Introduction: In recent years, multiple myeloma (MM) research has increasingly focused on unraveling the complex interactions between malignant plasma cells and their surrounding bone marrow microenvironment (BMME). To further elucidate these interactions, we developed a comprehensive single-cell atlas of the MM BMME, integrating both coding and noncoding (ncRNA) transcriptional profiles. By correlating these profiles with specific cytogenetic abnormalities in myeloma cells, we aim to uncover how ncRNAs regulate the phenotypic and functional states of myeloma cells and, consequently, shape the cellular landscape of the BMME. A detailed understanding of how the noncoding transcriptome affects the cellular components and immune landscape of the BMME is essential for advancing our knowledge of MM pathogenesis and identifying novel biomarkers and therapeutic targets.

Methods: Our atlas was constructed using single-cell RNA sequencing data from 481 samples of CD138^neg cells sorted from bone marrow aspirates of MM patients enrolled in the MMRF CoMMpass study.
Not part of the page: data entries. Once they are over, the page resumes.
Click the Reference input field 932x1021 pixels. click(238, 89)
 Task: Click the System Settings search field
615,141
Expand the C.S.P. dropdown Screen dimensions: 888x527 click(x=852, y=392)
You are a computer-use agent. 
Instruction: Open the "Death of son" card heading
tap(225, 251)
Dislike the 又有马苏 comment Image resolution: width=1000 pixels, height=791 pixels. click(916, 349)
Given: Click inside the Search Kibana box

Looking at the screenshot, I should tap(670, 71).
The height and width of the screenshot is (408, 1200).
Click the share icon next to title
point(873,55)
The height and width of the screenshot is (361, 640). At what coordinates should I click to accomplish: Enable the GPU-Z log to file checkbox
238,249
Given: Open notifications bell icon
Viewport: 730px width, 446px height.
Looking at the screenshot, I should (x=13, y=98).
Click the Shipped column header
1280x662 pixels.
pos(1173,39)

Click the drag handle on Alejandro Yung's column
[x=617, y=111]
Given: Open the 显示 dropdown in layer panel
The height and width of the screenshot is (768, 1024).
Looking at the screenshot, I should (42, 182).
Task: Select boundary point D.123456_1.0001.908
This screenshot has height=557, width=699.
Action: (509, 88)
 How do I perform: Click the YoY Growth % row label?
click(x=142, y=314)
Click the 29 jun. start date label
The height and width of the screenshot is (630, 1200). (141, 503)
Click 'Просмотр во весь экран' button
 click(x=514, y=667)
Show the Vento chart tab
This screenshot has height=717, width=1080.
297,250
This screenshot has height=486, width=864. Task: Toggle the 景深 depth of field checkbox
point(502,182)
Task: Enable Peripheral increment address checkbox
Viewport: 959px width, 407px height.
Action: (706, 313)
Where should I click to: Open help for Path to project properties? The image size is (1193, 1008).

This dataset includes accompanying whole-genome sequencing and survival data, enabling correlative analysis between transcriptional profiles, cytogenetic abnormalities, and patient outcomes. To generate a combined coding and non-coding transcriptome, we developed an expanded human reference genome by systematically merging mRNA and ncRNA transcripts from the LncBook2.0 and GENECODEv42 reference genomes. The sequencing data was aligned to this expanded genome, followed by quality control processing, batch correction, clustering, and supervised analysis.

Results: The resulting coding and non-coding atlas comprises over 1.9 million cells, spanning immune, plasma, and stromal compartments. Remarkably, ncRNAs constituted 46% of the associated genes, including 22,102 long ncRNAs (lncRNAs) and 3,112 small ncRNAs. Subclustering analysis of the major immune compartments (B lymphoid, myeloid, and NK and T lymphoid) yielded 70 subclusters, with ncRNAs representing 24-38% of the top 100 differentially expressed genes within each compartment. This underscores the significant role of ncRNAs in distinguishing immune subpopulations. Moreover, examining the association between specific cytogenetic abnormalities and the immune composition of the BMME, 30 subclusters were found to be differentially abundant (P < 0.05) between cytogenetic abnormalities, supporting our hypothesis that myeloma cell genotypes significantly shape the immune microenvironment. For instance, patients with CCND1 amplification displayed an increase CD4+ central memory T cells with a decrease in CD8+ cytotoxic T cells. Similarly, patients with 1q21 gain exhibited an increase in TGFβ-stimulated monocytes, while a decrease in cytotoxic CD8+ T and CD56^dim NK cells was observed in patients with 17p13 deletion.

Next, examining which ncRNAs are associated with specific cytogenetic abnormalities, we identified 14 ncRNAs significantly differentially expressed across cytogenetic abnormalities. Increased expression of six of these ncRNAs were associated with poor overall survival both independently and in combination (P < 0.05, HR = 3.7). Notably, three of these ncRNAs have documented roles in cancer progression but have not been previously studied in the context of MM. Subsequently stratifying patients based on their enrichment of these outcome-associated ncRNAs revealed even stronger associations with immune composition, including an increase in CD4+ regulatory T cells (P < 0.05). This further supports our hypothesis that myeloma cell genotypes shape the BMME. Lastly, by constructing a gene regulatory network to predict the interactions between coding and noncoding RNAs, we illustrate the regulatory networks of ncRNAs modulating the phenotypes of myeloma and immune cell subpopulations.

Conclusion: In summary, we present the first high-resolution transcriptomic atlas of the MM BMME, integrating both coding and noncoding RNAs. This study reveals distinct immune subpopulations associated with specific myeloma cell genotypes and highlights the central role of ncRNAs in modulating the phenotypic and functional states of both malignant and non-malignant cells in the MM BMME. Our findings emphasize the potential of ncRNAs as therapeutic targets and prognostic markers for MM, offering new avenues for research and clinical intervention.